The data for this assignment can be downloaded from the course web site: Storm Data[47MB]
The 37 variables included in this dataset are: “STATE_", "BGN_DATE", "BGN_TIME", "TIME_ZONE", "COUNTY", "COUNTYNAME", "STATE", "EVTYPE", "BGN_RANGE", "BGN_AZI", "BGN_LOCATI", "END_DATE", "END_TIME", "COUNTY_END", "COUNTYENDN", "END_RANGE", "END_AZI", "END_LOCATI", "LENGTH", "WIDTH", "F", "MAG", "FATALITIES", "INJURIES", "PROPDMG", "PROPDMGEXP", "CROPDMG", "CROPDMGEXP", "WFO", "STATEOFFIC", "ZONENAMES", "LATITUDE", "LONGITUDE", "LATITUDE_E", "LONGITUDE”, “REMARKS”, “REFNUM”.

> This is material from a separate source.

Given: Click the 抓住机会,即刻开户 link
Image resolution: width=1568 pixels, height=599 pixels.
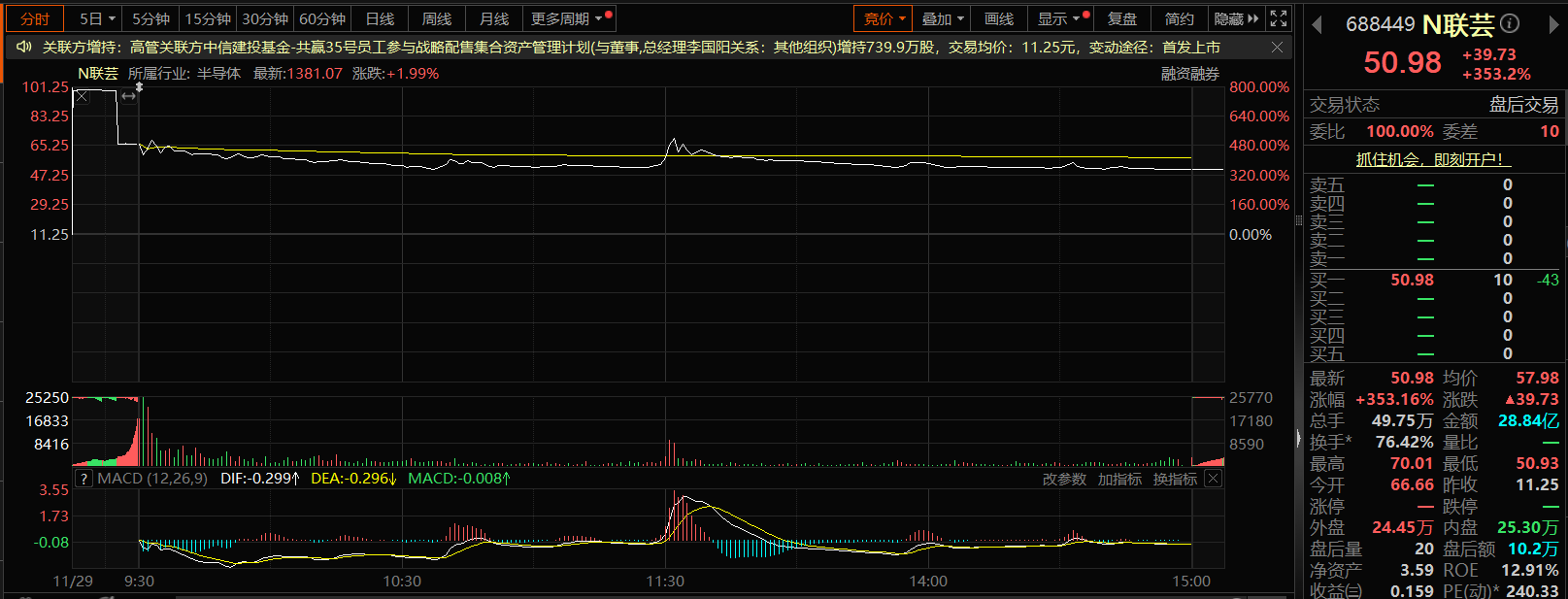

The dataset is stored in a comma-separated-value (CSV) file and there are a total of 902,297 observations in this dataset.
setwd("~/Desktop/Exercises/Course5/RepData_Project2")
library(tidyverse)
library(lubridate)
library(ggplot2)
library(gridExtra)
# Read data
if (! file.exists('stormData.csv')){
download.file(url = 'https://d396qusza40orc.cloudfront.net/repdata%2Fdata%2FStormData.csv.bz2',
destfile = 'stormData.csv.bz2',method = 'curl',mode = 'w')
}
Data<-read.csv(bzfile('stormData.csv.bz2'), header = TRUE, stringsAsFactors = FALSE)

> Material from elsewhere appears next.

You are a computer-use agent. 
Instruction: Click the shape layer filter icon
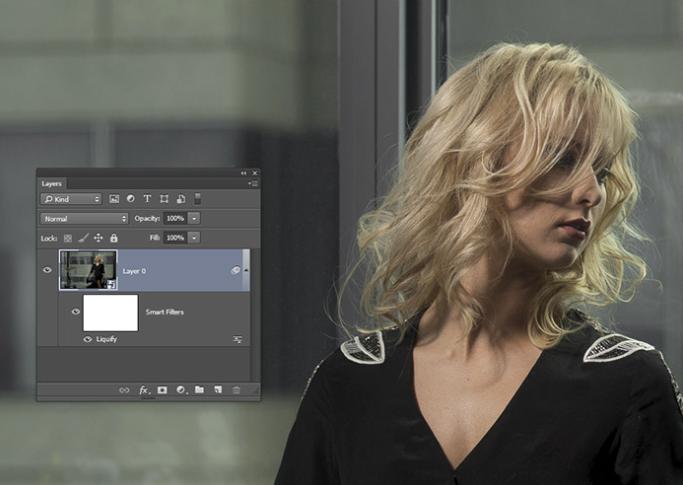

# Clean up event type preliminarily for letter cases
Data$EVTYPE<-tolower(Data$EVTYPE)
#1. Across the United States, which types of events (as indicated in the EVTYPE variable) are most harmful with respect to population health?
# Use "FATALITIES" and "INJURIES" to measure the degree of harm to population health
Data_new1<-Data%>%group_by(EVTYPE)%>%
summarize(
FATALITIES=sum(FATALITIES, na.rm = TRUE),
INJURIES=sum(INJURIES, na.rm=TRUE)
)%>%
arrange(desc(FATALITIES), desc(INJURIES))
head(Data_new1)
## # A tibble: 6 x 3
## EVTYPE FATALITIES INJURIES
## <chr> <dbl> <dbl>
## 1 tornado 5633 91346
## 2 excessive heat 1903 6525
## 3 flash flood 978 1777
## 4 heat 937 2100
## 5 lightning 816 5230
## 6 tstm wind 504 6957
# Plots
plot_FAT<-Data_new1%>%
select(EVTYPE, FATALITIES)%>%
top_n(10)
## Selecting by FATALITIES
plot_INJ<-Data_new1%>%
select(EVTYPE, INJURIES)%>%
arrange(desc(INJURIES))%>%
top_n(10)
## Selecting by INJURIES
p1<-ggplot(plot_FAT, aes(x= fct_inorder(EVTYPE), y=FATALITIES))+
geom_bar(stat = "identity")+
labs(x="Event Type", y="Number of Fatalities")+
theme(axis.text.x = element_text(angle = 45, hjust = 1))+
ggtitle("Top 10 Fatalities")
p2<-ggplot(plot_INJ, aes(x= fct_inorder(EVTYPE), y=INJURIES))+
geom_bar(stat = "identity")+
labs(x="Event Type", y="Number of Injuries")+
theme(axis.text.x = element_text(angle = 45, hjust = 1))+
ggtitle("Top 10 Injuries")
grid.arrange(p1, p2, nrow = 1)
As can be seen from the results, tornado is the most harmful event which causes 9.134610^{4} injuries and 5633 fatalities. Excessive heat, flash flood and heat are the following harmful events considering fatalities and injuries.
#2. Across the United States, which types of events have the greatest economic consequences?
# Use "PROPDMG" and "CROPDMG" to measure the degree of harm of economic consequences
Data_new2<-Data%>%group_by(EVTYPE)%>%
summarize(
PROPDMG=sum(PROPDMG, na.rm = TRUE),
CROPDMG=sum(CROPDMG, na.rm=TRUE)
)%>%
mutate(DMG=PROPDMG+CROPDMG)%>%
select(EVTYPE, DMG, PROPDMG, CROPDMG)%>%
arrange(desc(DMG))
head(Data_new2)
## # A tibble: 6 x 4
## EVTYPE DMG PROPDMG CROPDMG
## <chr> <dbl> <dbl> <dbl>
## 1 tornado 3312277. 3212258. 100019.
## 2 flash flood 1599325. 1420125. 179200.
## 3 tstm wind 1445198. 1335996. 109203.
## 4 hail 1268290. 688693. 579596.
## 5 flood 1067976. 899938. 168038.
## 6 thunderstorm wind 943636. 876844. 66791.
# Plots
plot_data<-Data_new2%>%
select(EVTYPE, DMG)%>%
top_n(10)
## Selecting by DMG
ggplot(plot_data, aes(x= fct_inorder(EVTYPE), y=DMG))+
geom_bar(stat = "identity")+
labs(x="Event Type", y="Amount of Total Damage")+
theme(axis.text.x = element_text(angle = 45, hjust = 1))+
ggtitle("Top 10 Total Damage (Property Damage + Crop Damage)")
As can be seen from the results, tornado brings about the most harmful economic consequences which causes 3.312276710^{6} total damage. Falsh flood, thunderstorm wind and hail are the following harmful events causing serious economic consequences.